Copy out the lines starting at the one that contains "coordinates (559, 319)." and ending at the one that contains "pyautogui.click(x=802, y=438)", swapping "GUI agent" for "screen assistant" and changing nothing else.

........

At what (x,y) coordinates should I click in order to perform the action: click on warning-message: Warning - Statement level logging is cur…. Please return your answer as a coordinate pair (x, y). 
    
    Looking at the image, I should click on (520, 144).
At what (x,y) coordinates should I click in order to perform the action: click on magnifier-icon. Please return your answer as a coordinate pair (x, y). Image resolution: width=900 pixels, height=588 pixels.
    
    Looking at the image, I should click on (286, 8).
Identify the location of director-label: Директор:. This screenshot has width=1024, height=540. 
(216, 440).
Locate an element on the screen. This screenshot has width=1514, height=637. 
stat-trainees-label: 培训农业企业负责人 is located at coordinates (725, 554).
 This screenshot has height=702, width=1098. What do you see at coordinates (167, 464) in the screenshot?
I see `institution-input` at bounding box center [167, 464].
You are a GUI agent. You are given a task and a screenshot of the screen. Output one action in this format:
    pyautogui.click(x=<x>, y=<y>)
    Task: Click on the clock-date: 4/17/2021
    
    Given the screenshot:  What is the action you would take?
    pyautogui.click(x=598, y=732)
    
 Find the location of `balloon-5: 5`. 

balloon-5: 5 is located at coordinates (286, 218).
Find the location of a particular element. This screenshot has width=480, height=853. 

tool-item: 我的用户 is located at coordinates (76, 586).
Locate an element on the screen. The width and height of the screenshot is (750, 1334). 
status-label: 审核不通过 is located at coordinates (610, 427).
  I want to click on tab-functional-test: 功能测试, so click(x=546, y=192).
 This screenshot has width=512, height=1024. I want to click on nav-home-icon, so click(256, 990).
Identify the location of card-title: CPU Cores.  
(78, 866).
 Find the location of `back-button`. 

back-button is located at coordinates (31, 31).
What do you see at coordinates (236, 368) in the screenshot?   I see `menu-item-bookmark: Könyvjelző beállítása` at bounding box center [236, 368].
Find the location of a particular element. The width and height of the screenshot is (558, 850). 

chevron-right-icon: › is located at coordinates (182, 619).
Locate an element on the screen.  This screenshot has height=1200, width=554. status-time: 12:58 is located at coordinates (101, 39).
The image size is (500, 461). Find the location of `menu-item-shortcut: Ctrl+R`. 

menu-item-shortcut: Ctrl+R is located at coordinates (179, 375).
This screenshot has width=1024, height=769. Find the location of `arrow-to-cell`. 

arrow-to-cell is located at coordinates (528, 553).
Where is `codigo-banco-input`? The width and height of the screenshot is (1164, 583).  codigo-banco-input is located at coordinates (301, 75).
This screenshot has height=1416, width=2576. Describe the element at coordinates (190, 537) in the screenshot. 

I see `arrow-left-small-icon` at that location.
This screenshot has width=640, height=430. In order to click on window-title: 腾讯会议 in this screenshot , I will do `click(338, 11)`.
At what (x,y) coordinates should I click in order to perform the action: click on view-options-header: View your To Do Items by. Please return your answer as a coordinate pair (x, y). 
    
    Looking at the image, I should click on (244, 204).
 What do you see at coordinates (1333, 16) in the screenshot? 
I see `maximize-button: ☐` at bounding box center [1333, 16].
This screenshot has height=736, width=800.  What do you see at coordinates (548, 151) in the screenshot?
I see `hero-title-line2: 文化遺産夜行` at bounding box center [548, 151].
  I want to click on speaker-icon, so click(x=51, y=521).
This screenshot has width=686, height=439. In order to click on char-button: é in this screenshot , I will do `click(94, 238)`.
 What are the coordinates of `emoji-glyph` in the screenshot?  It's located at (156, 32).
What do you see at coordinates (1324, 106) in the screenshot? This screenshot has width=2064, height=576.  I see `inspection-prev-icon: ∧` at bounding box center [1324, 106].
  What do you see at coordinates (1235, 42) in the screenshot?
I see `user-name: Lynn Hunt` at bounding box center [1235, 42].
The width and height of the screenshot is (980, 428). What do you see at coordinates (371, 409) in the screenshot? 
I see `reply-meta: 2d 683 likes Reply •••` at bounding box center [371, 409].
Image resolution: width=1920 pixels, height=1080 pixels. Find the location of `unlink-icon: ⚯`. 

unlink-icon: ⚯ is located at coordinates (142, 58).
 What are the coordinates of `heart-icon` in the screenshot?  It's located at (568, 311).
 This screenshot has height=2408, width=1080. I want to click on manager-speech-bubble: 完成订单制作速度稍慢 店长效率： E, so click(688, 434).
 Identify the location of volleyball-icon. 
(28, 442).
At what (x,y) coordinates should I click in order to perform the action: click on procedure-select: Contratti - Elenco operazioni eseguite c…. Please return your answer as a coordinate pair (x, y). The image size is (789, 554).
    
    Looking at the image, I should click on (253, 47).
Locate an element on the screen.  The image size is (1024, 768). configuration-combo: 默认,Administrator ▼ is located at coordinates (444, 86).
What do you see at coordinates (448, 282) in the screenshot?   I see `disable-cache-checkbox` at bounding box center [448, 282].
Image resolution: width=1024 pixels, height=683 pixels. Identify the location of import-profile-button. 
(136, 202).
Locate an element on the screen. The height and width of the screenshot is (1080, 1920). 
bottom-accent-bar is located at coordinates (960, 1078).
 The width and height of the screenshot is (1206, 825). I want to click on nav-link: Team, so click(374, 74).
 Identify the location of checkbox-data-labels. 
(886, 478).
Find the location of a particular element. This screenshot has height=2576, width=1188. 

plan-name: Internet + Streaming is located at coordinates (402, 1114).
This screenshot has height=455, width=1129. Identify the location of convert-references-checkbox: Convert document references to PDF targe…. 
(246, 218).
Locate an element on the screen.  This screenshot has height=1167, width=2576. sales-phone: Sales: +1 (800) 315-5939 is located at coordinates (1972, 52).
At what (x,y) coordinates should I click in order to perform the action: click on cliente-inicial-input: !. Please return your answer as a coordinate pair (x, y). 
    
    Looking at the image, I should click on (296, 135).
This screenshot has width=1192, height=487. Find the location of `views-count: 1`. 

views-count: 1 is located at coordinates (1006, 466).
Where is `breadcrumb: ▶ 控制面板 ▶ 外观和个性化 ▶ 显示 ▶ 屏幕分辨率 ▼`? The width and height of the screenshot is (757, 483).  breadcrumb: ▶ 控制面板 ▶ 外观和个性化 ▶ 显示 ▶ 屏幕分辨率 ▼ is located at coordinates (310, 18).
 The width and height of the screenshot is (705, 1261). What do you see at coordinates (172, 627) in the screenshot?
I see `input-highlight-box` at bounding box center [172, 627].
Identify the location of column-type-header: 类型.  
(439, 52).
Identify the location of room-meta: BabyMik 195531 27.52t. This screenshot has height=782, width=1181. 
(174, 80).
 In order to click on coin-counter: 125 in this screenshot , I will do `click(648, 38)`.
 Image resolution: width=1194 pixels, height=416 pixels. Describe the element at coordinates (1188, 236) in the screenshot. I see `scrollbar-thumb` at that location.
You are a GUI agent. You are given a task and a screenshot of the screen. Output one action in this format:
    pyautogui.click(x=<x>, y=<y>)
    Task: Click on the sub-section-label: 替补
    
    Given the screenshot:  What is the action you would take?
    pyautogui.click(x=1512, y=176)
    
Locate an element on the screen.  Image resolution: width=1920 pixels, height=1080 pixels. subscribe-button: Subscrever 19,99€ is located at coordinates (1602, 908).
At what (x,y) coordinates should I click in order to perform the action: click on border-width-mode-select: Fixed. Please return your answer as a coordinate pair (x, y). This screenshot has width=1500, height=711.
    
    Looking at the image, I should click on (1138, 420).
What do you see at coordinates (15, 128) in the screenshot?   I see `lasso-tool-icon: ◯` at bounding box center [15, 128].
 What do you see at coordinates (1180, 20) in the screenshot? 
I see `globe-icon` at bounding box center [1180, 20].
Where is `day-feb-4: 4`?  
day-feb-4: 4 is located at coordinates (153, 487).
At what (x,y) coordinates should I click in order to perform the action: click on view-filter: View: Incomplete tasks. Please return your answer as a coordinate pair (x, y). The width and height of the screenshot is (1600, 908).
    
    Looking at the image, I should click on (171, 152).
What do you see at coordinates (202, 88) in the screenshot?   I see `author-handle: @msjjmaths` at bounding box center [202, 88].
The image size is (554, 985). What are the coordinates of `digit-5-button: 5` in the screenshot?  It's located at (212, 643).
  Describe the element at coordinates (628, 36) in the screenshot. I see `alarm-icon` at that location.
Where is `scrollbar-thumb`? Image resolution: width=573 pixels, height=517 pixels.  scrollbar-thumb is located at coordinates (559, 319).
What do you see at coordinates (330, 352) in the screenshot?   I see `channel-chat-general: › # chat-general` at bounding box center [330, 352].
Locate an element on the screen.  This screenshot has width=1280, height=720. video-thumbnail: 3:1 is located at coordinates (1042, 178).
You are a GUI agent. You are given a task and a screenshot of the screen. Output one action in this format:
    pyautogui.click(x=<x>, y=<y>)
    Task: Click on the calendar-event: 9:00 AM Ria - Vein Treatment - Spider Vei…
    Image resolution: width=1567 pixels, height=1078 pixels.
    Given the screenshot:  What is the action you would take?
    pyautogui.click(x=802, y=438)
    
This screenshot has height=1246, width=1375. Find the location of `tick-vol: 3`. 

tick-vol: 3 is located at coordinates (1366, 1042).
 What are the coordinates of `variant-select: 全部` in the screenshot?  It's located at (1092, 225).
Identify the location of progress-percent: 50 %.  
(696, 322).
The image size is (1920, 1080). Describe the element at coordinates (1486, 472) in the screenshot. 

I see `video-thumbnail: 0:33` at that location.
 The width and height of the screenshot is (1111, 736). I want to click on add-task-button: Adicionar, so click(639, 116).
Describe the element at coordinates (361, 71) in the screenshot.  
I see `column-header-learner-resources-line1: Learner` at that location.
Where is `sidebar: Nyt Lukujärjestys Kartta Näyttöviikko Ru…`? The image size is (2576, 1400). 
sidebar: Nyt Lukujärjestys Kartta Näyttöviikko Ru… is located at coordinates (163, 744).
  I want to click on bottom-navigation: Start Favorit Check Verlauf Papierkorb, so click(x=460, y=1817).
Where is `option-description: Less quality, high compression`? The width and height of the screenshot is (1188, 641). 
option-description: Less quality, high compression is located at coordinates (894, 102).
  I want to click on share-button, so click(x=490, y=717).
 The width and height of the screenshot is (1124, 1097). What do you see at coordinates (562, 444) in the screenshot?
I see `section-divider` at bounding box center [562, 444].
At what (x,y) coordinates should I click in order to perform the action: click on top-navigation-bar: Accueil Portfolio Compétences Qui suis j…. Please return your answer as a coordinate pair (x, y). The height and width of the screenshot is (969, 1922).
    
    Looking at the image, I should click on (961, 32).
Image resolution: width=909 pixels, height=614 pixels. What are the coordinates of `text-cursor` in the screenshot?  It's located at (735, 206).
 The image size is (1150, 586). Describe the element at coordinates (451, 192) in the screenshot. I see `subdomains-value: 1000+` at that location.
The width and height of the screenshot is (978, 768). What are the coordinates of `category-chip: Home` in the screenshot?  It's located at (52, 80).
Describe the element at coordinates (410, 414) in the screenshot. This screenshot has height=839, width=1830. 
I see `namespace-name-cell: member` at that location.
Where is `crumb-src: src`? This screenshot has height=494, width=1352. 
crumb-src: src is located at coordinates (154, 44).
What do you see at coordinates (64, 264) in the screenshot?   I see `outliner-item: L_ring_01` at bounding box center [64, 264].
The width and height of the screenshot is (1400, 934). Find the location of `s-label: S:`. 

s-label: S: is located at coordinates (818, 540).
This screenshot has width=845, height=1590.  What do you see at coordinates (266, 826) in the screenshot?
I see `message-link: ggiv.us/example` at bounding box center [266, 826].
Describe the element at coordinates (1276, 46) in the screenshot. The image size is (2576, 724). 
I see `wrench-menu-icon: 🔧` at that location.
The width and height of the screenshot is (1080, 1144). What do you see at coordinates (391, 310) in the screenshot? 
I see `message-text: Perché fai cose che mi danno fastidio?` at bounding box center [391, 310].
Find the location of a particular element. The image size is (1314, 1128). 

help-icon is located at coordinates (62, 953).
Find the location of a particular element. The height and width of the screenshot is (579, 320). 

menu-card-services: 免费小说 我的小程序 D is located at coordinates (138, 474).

........

## Answer for this exercise
Where is `scrollbar-thumb`? Image resolution: width=573 pixels, height=517 pixels.  scrollbar-thumb is located at coordinates (559, 319).
What do you see at coordinates (330, 352) in the screenshot?   I see `channel-chat-general: › # chat-general` at bounding box center [330, 352].
Locate an element on the screen.  This screenshot has width=1280, height=720. video-thumbnail: 3:1 is located at coordinates (1042, 178).
You are a screen assistant. You are given a task and a screenshot of the screen. Output one action in this format:
    pyautogui.click(x=<x>, y=<y>)
    Task: Click on the calendar-event: 9:00 AM Ria - Vein Treatment - Spider Vei…
    Image resolution: width=1567 pixels, height=1078 pixels.
    Given the screenshot:  What is the action you would take?
    pyautogui.click(x=802, y=438)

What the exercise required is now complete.